Which City Is Right for Which Buyer Profile?

Aurora fits: Established families, executive professionals, private-school-prioritizing households. Buyers here accept premium pricing ($1.158M median) in exchange for neighbourhood stability, private education options, and proximity to downtown Toronto. Typical profile: $150K+ household income, children in or entering private school, 25+ year career tenure in Toronto professional sector.

Newmarket fits: Ontario escapees optimizing for value, Southlake medical professionals, upsizers from downtown Toronto. At $1.012M median, Newmarket offers $146K savings versus Aurora while retaining suburban stability and superior Highway 404 access. Typical profile: $120K–$150K household income, young-to-mid-career professionals, public-school preference, willingness to drive to downtown Toronto for work (Highway 404) or accept 45–50 minute GO commute.

East Gwillimbury fits: Young families maximizing square footage, parents in elementary/early-secondary school stage, long-commute accepters. At $1.05M–$1.15M median but with 2010s–2020s stock, buyers acquire newer homes with lower maintenance risk. Typical profile: $110K–$140K household income, children under age 12, flexible work arrangements (hybrid/remote), seeking maximum modern-built space for dollar.

Commute Math: GO Trains and Highway 404 Access

Commute economics often justify price differences between these three cities.

Aurora: GO Aurora station, 30 km south of city, offers 42–50 minute express service to downtown Toronto. For office workers (3 days/week in office), the station is convenient. However, Aurora sits farthest south of the three cities—GO access is available but not central to most residential areas. Highway 404 is accessible but via single interchange; gridlock on northbound 404 during peak hours (7–9 am, 4–6 pm) can extend commutes to 60+ minutes.

Newmarket: GO Newmarket station, 35 km north of downtown, offers identical 45–50 minute express service. However, three Highway 404 interchanges (Mulock, Davis, Green Lane) provide flexibility for drivers. Buyers can choose between transit-dependent (GO Newmarket) and car-dependent (404 variable routing) commutes. For professionals with flexible schedules, 404 southbound during reverse-peak hours (10 am–12 pm, 3–5 pm) is often uncongested, extending effective commute window.

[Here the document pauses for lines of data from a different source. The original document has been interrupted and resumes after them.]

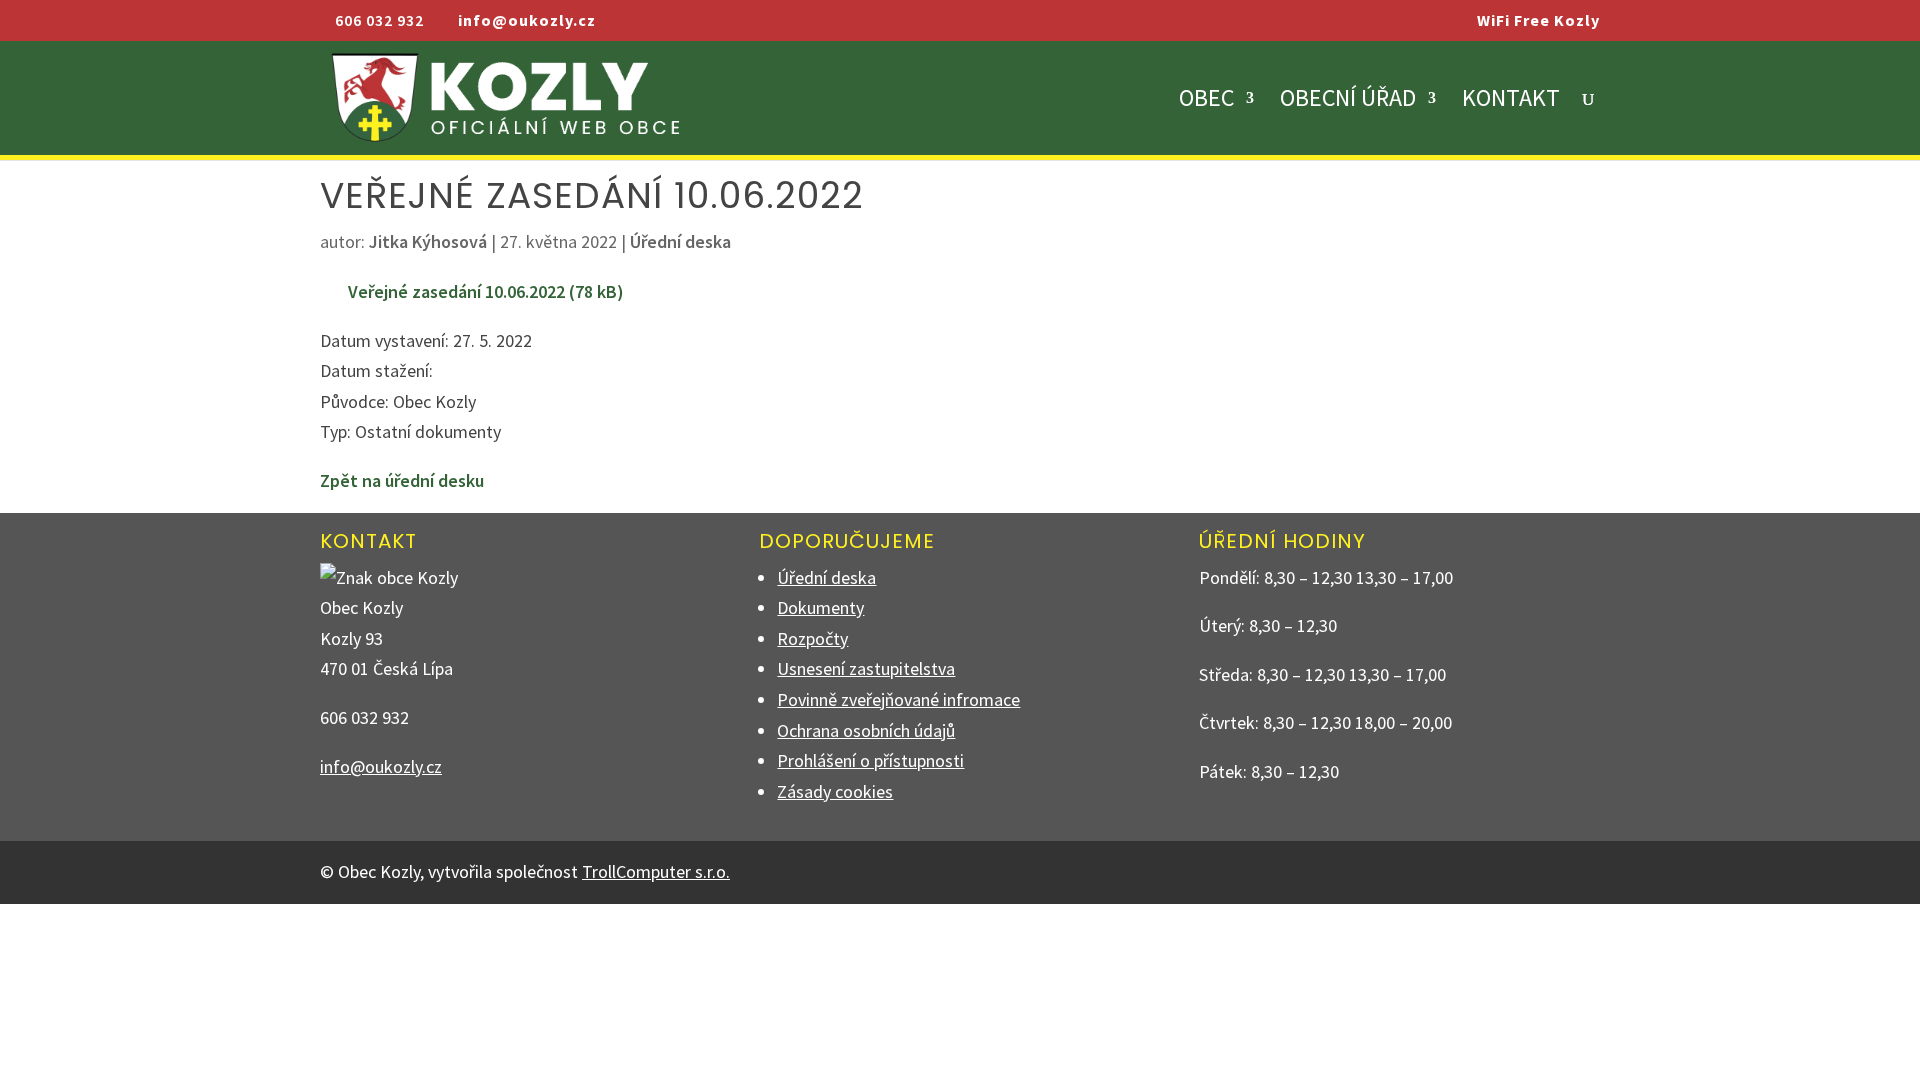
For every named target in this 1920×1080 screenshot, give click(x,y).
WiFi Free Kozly (1538, 21)
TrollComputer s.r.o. (656, 871)
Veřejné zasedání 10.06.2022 (456, 291)
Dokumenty (820, 607)
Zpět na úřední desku (402, 480)
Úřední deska (680, 241)
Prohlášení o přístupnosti (870, 760)
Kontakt (1511, 102)
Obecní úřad (1348, 102)
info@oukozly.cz (381, 766)
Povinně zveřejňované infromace (898, 699)
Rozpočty (812, 638)
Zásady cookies (835, 791)
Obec (1206, 102)
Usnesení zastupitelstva (866, 668)
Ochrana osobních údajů (866, 730)
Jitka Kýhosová (428, 241)
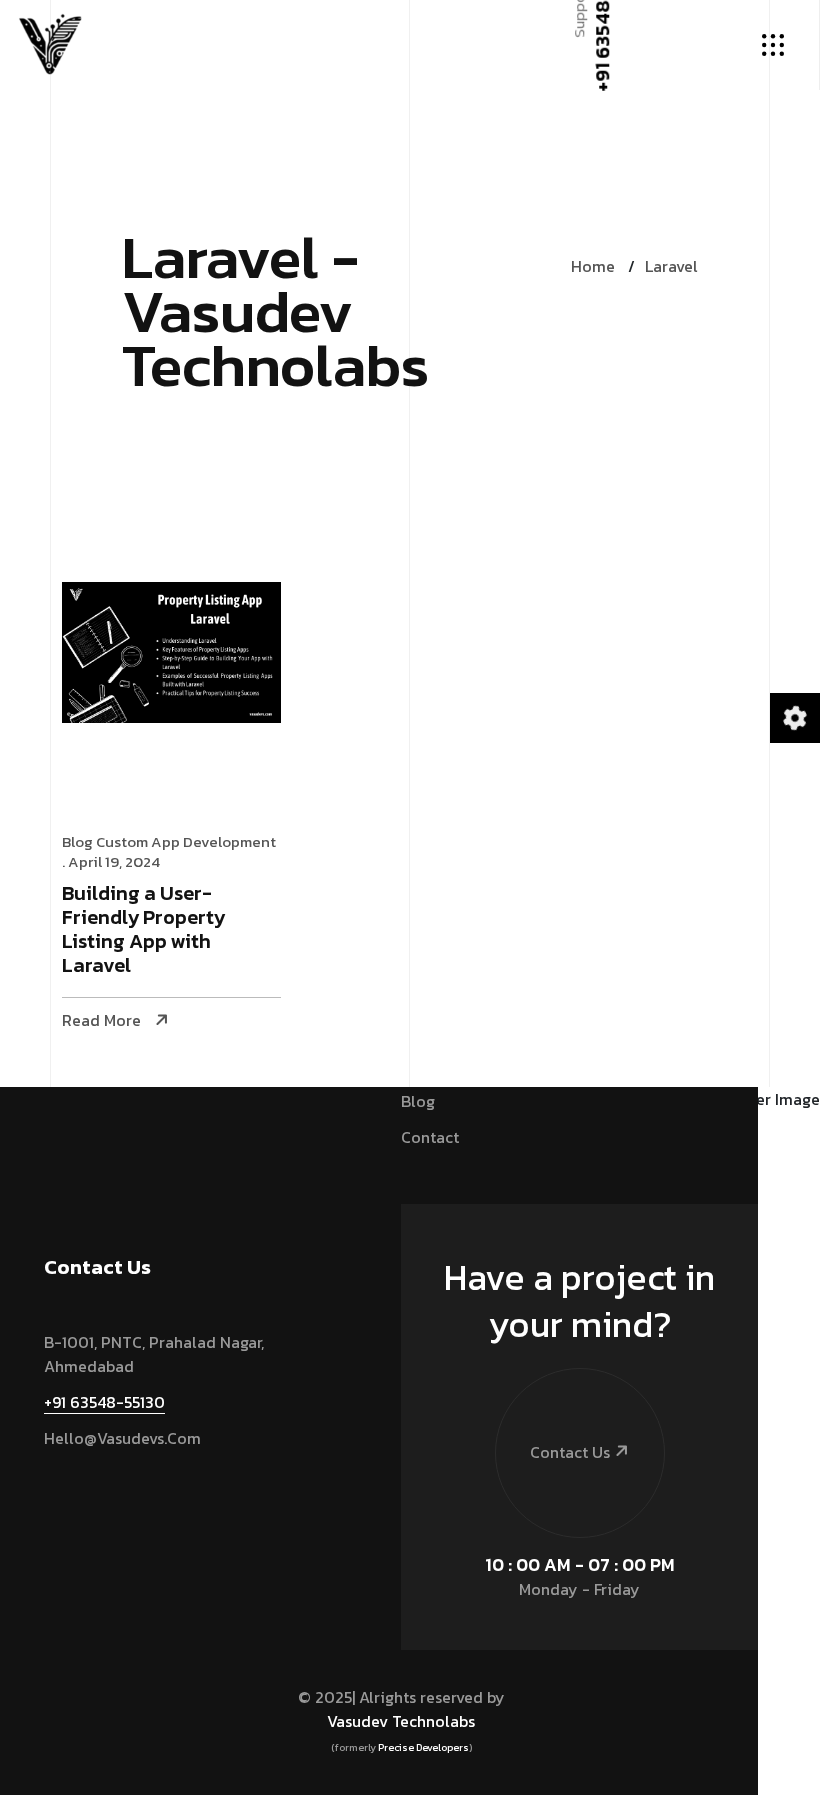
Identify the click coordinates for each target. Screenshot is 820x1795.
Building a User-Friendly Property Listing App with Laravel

East Gwillimbury: Limited GO service; Green Lane and 2nd Concession interchanges provide Highway 404 access. For buyers commuting to downtown Toronto, 40–45 km plus 404 congestion often yields 60–75 minute commute, making it unsuitable for daily downtown office work. Best suited to remote/hybrid work arrangements, suburban employment (Southlake, Vaughan corporate parks), or single-earner households where one partner works locally.

The price gap between Aurora ($1.158M) and Newmarket ($1.012M) can be partially justified by commute efficiency: 5 fewer km to downtown, one fewer highway interchange, and lower 404 congestion risk during morning peak. For a buyer with 30-year mortgage, the $146K savings at Newmarket compounds significant financial advantage if re-invested.

Property Tax and Total Cost of Ownership Comparison

All three cities fall within York Region’s property tax jurisdiction, with a region-wide rate of approximately 0.95% of assessed value. This standardization hides crucial savings relative to Toronto (City of Toronto rate ~0.65% but with 33% HST applied to entire utility/service fee basket, effective rate closer to 0.85–0.90%).

On a $1.158M Aurora home: $11,001 annual property tax.

On a $1.012M Newmarket home: $9,614 annual property tax.

On a $1.1M East Gwillimbury home: $10,450 annual property tax.

Relative to Toronto, all three yield $2,500–$4,000 annual savings depending on home price—a non-trivial benefit for 25+ year mortgage holders.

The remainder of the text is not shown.